To ensure quality, students must be admitted to programs before registering for courses, unless they have permission from the department chair.
No more than 9 s.h. may be transferred into this program. SPED 600 may not be transferred in. Courses with grades of "B-" through "F" are not transferable.
Admission is competitive and meeting the minimum admission criteria does not guarantee acceptance. Applications are reviewed upon receipt by the department chair and his/her designees. Applications are due March 1 for the following fall admission.
Dignity for All Students Act
The Dignity for All Students Act (DASA) requires that all public school employees complete 6 hours of training/coursework that addresses harassment, bullying, and discrimination prevention and intervention. Students in this program are responsible for demonstrating that they have satisfied this requirement.

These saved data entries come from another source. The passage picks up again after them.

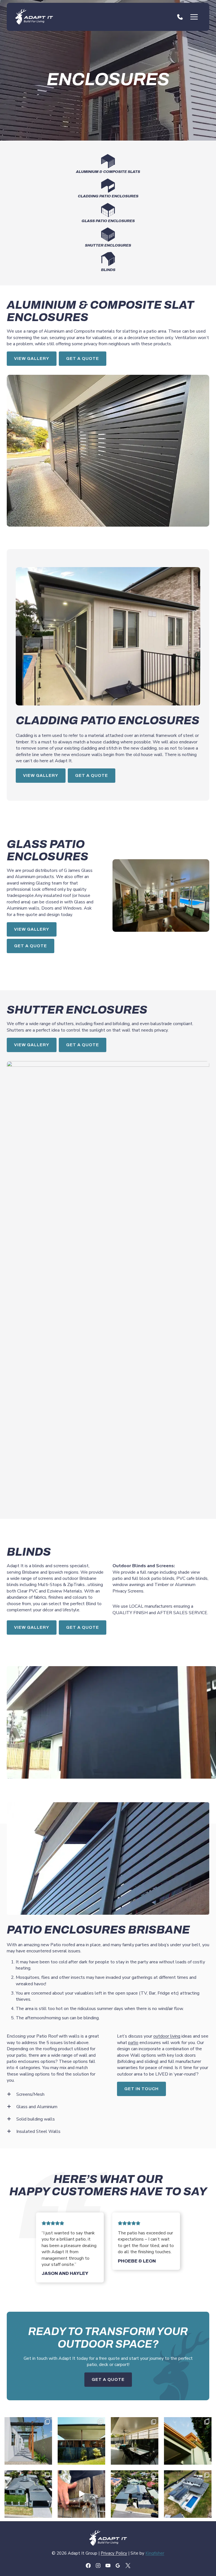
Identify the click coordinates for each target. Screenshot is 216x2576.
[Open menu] (194, 17)
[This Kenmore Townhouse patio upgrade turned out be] (188, 2441)
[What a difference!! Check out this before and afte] (28, 2494)
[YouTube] (108, 2565)
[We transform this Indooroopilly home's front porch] (81, 2494)
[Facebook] (88, 2565)
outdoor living (166, 2036)
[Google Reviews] (118, 2565)
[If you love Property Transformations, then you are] (134, 2494)
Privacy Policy (114, 2553)
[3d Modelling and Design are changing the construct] (28, 2441)
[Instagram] (98, 2565)
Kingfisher (154, 2553)
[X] (128, 2565)
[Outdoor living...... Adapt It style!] (188, 2494)
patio (133, 2043)
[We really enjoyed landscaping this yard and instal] (134, 2441)
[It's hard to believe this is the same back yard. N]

For students who have not completed this training during their undergraduate program, the College provides workshops to satisfy this requirement.
Degree Requirements: MS in Education
Special Education: Adolescence
Degree requirements include a minimum of 10 courses in Special Education and Literacy and a 40-day student teaching course experience at two grade levels. Since all candidates will already hold an initial teaching license, no additional field work is required unless designated by course instructors. The courses are focused on skill development across the curriculum.
1. A minimum of 36 s.h. of planned and approved course work as follows:
SPED 510 Foundations of Special Education
SPED 511 Instructional Design for All Content Areas
SPED 512 Applied Behavioral Analysis
SPED 513 Teaching Learners with Severe and Multiple Special Needs
SPED 514 Teaching Math and Written Language to Learners with Special Needs
SPED 515 Assessment for Teaching Learners with Special Needs
SPED 516 Reading for Exceptional Students
SPED 517 Assistive Technology
SPED 518 Communication and Collaboration
SPED 520 Teaching Adolescents with Special Needs: Learning Strategies in Content Areas
SPED 600 Student Teaching in Special Education
2. Graduate students are required to maintain a 3.0 Cumulative GPA throughout their programs. Those whose GPA may fall beneath this minimum are placed on academic probation until either the grade point average meets that minimum or the student is academically dismissed. Full time students have one semester to bring the GPA to the minimum standard and part time students have until they complete an additional 12 credit hours.
3. Students must fulfill all degree requirements within six years and finish a minimum of 27 credits in residence.
All College policies and procedures found in this Graduate Catalog will apply to students enrolled in this program.